In 2012, more than half of the world's polio cases occurred in Nigeria. Just three years later, the situation in the West African nation looks a whole lot brighter.
The World Health Organization (WHO) announced last week that it has officially removed Nigeria from its "polio-endemic" list. This marks the first time that a full 12 months have passed without a single polio case reported in the country.
"Stopping polio in Nigeria has been a clear example that political engagement, strong partnerships and community engagement are the engines that drive the momentum of public health programs, enabling them to achieve great things," said WHO Regional Director of Africa Matshidiso Moeti, PhD, in a press release. "I would like to congratulate everyone, particularly political, religious and community leaders in Nigeria and across Africa, for reaching a year without cases of wild polio."

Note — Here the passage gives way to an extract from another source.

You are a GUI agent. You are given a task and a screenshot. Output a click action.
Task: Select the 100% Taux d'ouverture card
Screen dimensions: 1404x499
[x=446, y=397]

Polio is a powerful virus that can be transmitted through fecal matter, and contaminated food and water. The virus attacks the nervous system, resulting in pain in the limbs, vomiting, diarrhea, exhaustion, stiffness and— in extreme cases — paralysis. The only way to prevent polio is through vaccination.
Since 2102, volunteer-based vaccination drives (consisting of about 200,000 volunteers) have vaccinated more than 45 million Nigerian children under the age of 5. According to WHO, this effort has been pivotal in reducing polio cases in the country.

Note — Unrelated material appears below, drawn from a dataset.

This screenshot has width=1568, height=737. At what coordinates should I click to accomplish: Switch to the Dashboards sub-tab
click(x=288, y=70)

Since July 2014, Nigeria has reported zero cases of polio.
Donors and organizations such as Unicef, which work to eradicate poverty and spur health initiatives, also contributed to Nigeria's success.
Nigeria will achieve official polio-free status after three years without the virus, WHO reports. But this goal means continuing vaccination drives and other community initiatives.

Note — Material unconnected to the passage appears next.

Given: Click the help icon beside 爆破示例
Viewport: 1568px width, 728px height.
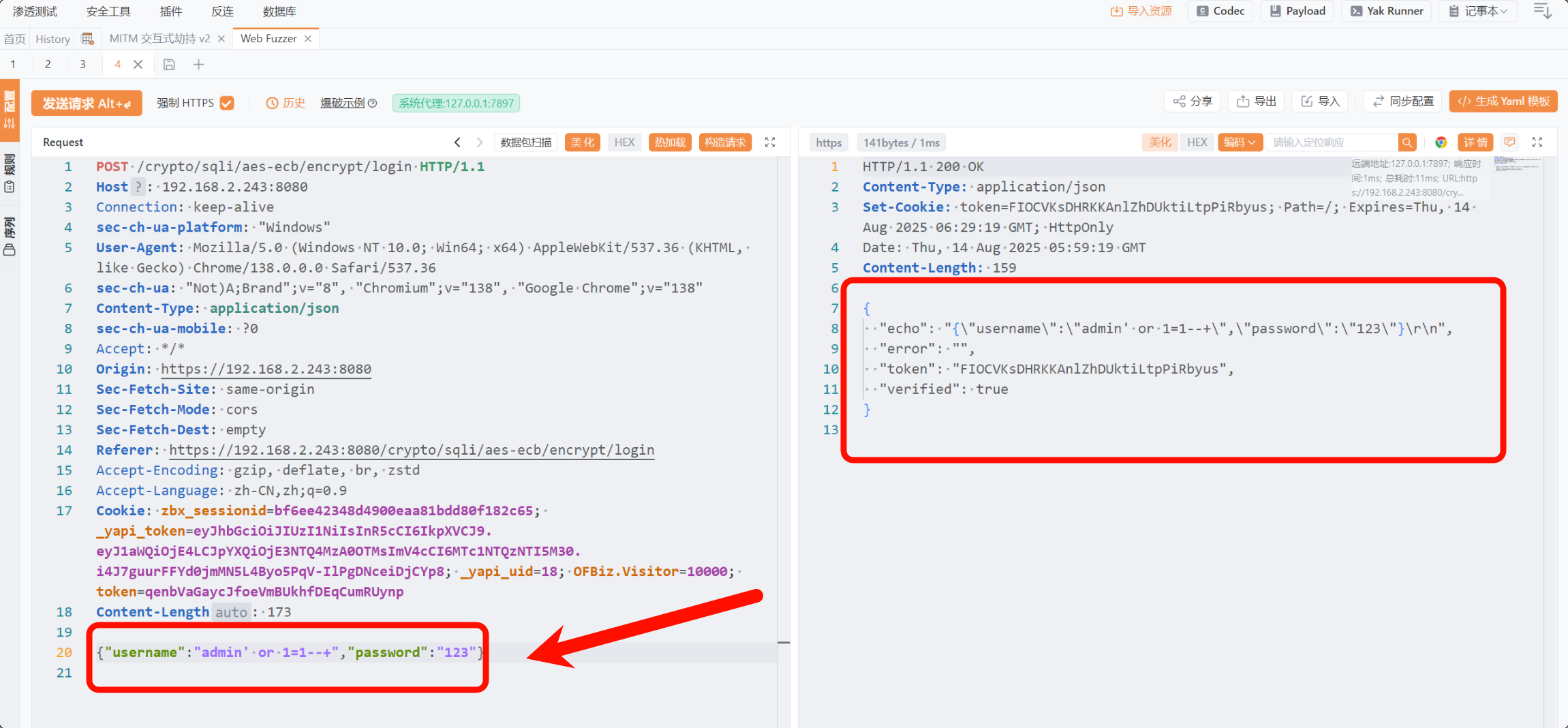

“We Nigerians are proud today," said Ado Muhammad, the executive director of the National Primary Health Care Development Agency of Nigeria, in a press release. "With local innovation and national persistence, we have beaten polio. We know our vigilance and efforts must continue in order to keep Nigeria polio-free."
Afghanistan and Pakistan are the two remaining countries on WHO's polio-endemic list. The eradication of polio globally now depends primarily on stopping the disease in these countries.